Current Projects of Prof. Dr. Piek Th.J.M. Vossen
BiographyNed: (From the Biography Portal of the Netherlands to a Virtual Society of People Past and Present): VU/UvA eScience-project (2012-2016)
The Biography Portal of the Netherlands links a wide variety of Dutch online reference works and data sets, written in different times and from different perspectives, through a limited number of metadata. This project aims to enhance its research potential for historical research on the portal’s ‘virtual community’ of the more than 100.000 Dutch people mentioned in the various linked databases. What historical narrative can be generated from digital access to these dictionaries of biography, lexicons and portrait collections? The lead question for the design of a demonstrator is: how can we generate relationships between peoples and events,geographical movements of and networks between people from the Biography Portal and what do they tell historians about the formation of Dutch society and the ‘boundaries of the Netherlands’.
The current search engine, although allowing for free full text search, generates only high level search results. As such the portal so far ‘only’ provides a series of linked online resources. It lacks analytic tools to show interconnections, trends, geographical maps and time lines, etc.
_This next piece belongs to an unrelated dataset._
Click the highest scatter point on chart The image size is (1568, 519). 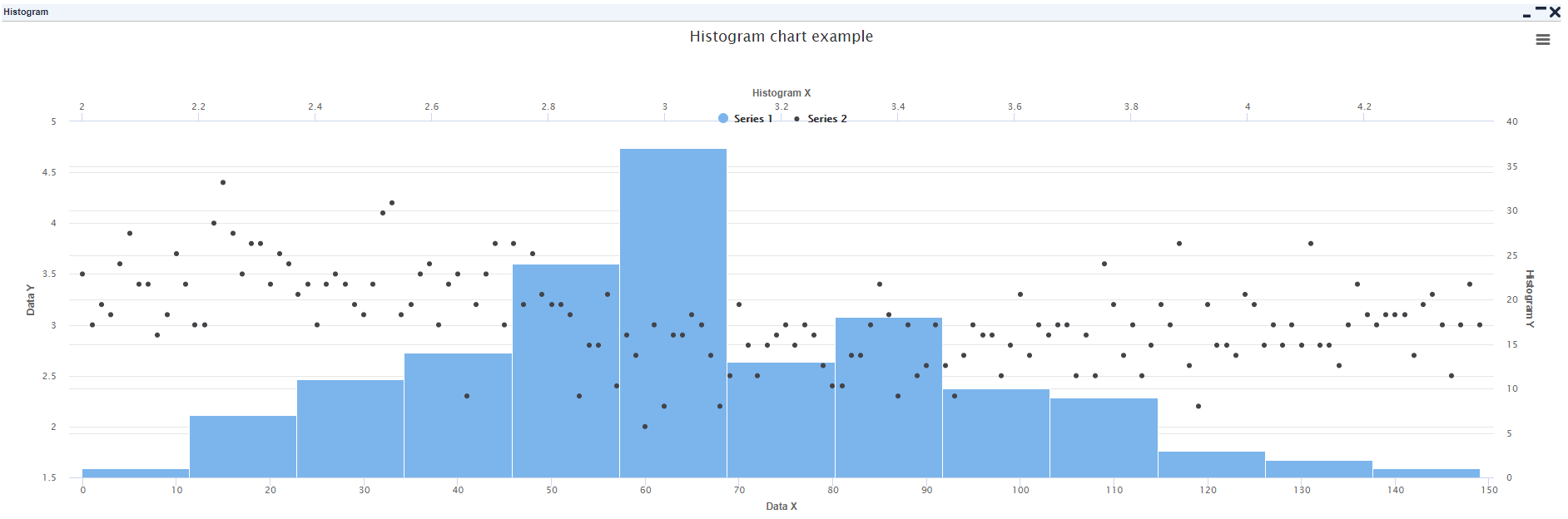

This research project aims to strengthen the value of this portal and comparable biographical datasets for historical research, by improving the search options and the presentation of its outcomes, starting from the Simple Event Model. This will enable users to trace different perspectives on connections between events, based on (distant or close) connections between persons, places and time. Besides it will create connections between biographical information and museum objects, especially portraits: both in terms of who is being depicted and of who made and/or owned the work. The demonstrator will add a semantic layer on to the current Biography Portal. The pilot will focus on a qualitative selection of links, relevant to the National Portrait Gallery that is being developed by Rijksmuseum. The series of governors-general portraits at the Rijksmuseum provide a good starting point for this pilot on the networks of these people, their involvement in various events, and their role in the creation of Dutch society.
We build on the basis provided by the project Agora and on the VU-CAMeRA project Semantics of History. From this we derive a clear view on the requirements for representing events on techniques for discovering events and on a shred (computational, historical) frame of reference for interpreting historical events. For text mining, we re-use the framework developed in the Asian-European project KYOTO for mining events from text using text properties and semantic resources, across different languages.
Cornetto-LMF-RDF: (Curated Cornetto database in LMF and RDF): a CLARIN project (2012-2013)
Project coordinator of Cornetto-LMF-RDF, which is a combined curation and demonstrator project in which the Dutch Cornetto database is converted to LMF and RDF and made available on a CLARIN Centre for efficient querying. As a semantic resource in which words and concepts are interlinked within the data and to other databases (e.g. wordnets in other languages and ontologies) this project will address many issues on the representation of meaning and user-queries to these data, such as the complex data structure (semantic and structural) and semantic linkage, such as hypernym chains of concepts or semantic typing of words. The project will combine a new release of Cornetto (version 2) with the data from DutchSemCor (a semantic annotation of text corpora) and a Dutch sentiment lexicon. The results are presented in LMF and the wordnet part also in RDF and SKOS. This bridges the standardization and metadata requirements of ISO and W3C.
SIERA: ("Integrating Sina Institute into the European Research Area"): 7th EU Framework project (2012-2014)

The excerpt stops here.